HanchorBio, a global clinical-stage biotechnology company advancing next-generation immunotherapies, has announced that the US FDA has granted Orphan Drug Designation (ODD) to its experimental therapy for the treatment of gastric cancer. 

 

The designation for HCB101covers all forms of gastric cancer, including advanced gastric adenocarcinoma in both HER2-positive and HER2-negative patients.

 

This marks a major regulatory milestone for HanchorBio—the company’s first FDA ODD—highlighting the critical unmet need in gastric cancer and reinforcing HanchorBio’s strategy of developing differentiated immunotherapies for challenging diseases.

 

HCB101 is a next-generation CD47–SIRPα pathway inhibitor, engineered as an affinity-optimized and toxicity-mitigated SIRPα-IgG4 Fc fusion protein.
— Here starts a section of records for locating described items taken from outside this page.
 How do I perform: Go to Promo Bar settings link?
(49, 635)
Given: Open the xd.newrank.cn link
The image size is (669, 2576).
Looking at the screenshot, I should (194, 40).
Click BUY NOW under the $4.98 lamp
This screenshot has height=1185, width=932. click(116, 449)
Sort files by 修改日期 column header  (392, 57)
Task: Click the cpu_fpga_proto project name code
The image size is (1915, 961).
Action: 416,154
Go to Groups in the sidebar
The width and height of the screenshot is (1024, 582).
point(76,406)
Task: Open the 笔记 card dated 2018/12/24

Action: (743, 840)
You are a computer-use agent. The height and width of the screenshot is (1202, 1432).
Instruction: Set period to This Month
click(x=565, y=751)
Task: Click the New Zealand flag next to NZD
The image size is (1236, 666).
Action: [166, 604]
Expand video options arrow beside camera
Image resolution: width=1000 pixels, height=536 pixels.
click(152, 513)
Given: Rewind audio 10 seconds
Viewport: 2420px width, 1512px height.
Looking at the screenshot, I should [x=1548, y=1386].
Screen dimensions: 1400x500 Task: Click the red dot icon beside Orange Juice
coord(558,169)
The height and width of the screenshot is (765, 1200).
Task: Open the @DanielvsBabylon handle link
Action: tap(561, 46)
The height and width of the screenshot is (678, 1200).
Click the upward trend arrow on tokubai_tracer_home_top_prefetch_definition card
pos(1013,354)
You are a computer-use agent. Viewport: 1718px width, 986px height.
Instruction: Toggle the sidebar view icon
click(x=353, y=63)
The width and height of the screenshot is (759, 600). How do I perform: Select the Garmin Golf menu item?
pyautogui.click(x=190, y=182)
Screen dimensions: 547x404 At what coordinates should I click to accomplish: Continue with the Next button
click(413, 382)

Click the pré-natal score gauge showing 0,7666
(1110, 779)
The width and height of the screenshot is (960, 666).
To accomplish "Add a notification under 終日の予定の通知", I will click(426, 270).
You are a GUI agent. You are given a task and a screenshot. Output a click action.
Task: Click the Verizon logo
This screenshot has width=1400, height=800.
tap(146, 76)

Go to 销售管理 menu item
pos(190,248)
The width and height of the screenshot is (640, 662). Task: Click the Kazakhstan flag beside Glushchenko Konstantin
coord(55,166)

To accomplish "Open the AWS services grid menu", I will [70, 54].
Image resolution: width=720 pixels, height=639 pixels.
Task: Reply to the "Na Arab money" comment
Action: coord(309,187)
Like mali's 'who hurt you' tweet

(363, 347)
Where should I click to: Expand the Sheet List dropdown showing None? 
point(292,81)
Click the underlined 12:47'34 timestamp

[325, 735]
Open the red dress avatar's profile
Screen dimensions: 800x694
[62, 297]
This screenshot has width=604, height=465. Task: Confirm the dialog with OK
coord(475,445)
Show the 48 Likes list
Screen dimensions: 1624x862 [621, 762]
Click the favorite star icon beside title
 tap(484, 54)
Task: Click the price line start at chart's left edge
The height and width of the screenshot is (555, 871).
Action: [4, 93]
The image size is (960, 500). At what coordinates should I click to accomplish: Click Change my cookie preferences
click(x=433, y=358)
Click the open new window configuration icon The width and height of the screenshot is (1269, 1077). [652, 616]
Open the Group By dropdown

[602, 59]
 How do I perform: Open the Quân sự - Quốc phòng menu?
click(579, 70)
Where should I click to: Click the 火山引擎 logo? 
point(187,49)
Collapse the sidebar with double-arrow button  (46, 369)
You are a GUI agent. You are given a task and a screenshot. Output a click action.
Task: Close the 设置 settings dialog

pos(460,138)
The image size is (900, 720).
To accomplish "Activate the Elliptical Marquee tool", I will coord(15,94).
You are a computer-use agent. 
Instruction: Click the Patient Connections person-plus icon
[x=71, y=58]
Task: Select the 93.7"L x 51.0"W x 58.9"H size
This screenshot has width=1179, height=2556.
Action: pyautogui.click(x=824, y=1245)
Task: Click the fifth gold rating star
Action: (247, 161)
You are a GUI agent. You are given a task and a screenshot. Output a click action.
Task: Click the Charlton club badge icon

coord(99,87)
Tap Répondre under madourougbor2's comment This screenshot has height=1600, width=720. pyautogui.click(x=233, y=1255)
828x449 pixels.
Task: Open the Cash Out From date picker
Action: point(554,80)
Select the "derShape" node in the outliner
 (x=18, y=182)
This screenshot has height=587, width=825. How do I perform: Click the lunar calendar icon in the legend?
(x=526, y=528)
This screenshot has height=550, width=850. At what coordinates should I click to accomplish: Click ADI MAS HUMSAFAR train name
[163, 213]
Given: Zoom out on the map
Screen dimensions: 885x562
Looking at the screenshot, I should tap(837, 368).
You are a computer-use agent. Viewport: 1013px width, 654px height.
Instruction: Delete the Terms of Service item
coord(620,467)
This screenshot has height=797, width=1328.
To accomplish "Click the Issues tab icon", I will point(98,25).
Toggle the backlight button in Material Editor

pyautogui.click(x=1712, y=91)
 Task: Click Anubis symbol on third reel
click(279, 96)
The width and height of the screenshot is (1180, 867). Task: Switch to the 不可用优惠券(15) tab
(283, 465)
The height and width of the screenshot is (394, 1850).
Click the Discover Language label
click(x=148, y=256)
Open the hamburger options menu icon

The therapy is designed to restore macrophage-mediated phagocytosis and enhance antigen presentation, while reducing the blood-related toxicities that have historically limited CD47-targeted therapies.

 

"Receiving our first FDA Orphan Drug Designation is a major milestone for HanchorBio and important validation of our scientific, regulatory, and development strategy," said Scott Liu, Founder, Chairman, and CEO of HanchorBio. 

 

"Gastric cancer remains an area of profound unmet medical need, and this designation reinforces our commitment to developing differentiated immunotherapies that can meaningfully improve outcomes for patients. This designation strengthens HCB101's profile as a globally relevant asset and represents a strategically important step as we advance the program toward U.S. and international development. It further supports our ongoing engagement with multinational partners as we explore collaboration and licensing opportunities for HCB101 and our broader immunotherapy pipeline."

 

Gastric cancer is rare in the US, with prevalence well below the FDA threshold for orphan designation. Despite advances in targeted therapy and immune checkpoint inhibition, outcomes—especially in second-line treatment—remain poor, with limited durability and high toxicity.

 

"The FDA's decision reflects the seriousness of gastric cancer and the clinical rationale underlying HCB101's development," said Alvin Luk, President & Chief Medical Officer (Group) and CEO (U.S.A.) of HanchorBio. 

 

"HCB101's IgG4-based SIRPα-Fc design was intentionally selected to support repeated dosing and combination strategies as an innate immune checkpoint backbone in solid tumors. In a second-line gastric cancer setting, where standard regimens offer limited durability, the depth of tumor shrinkage and consistency of response observed to date, while remaining compatible with standard ramucirumab-paclitaxel administration, support the continued global advancement of HCB101 for patients with significant unmet need."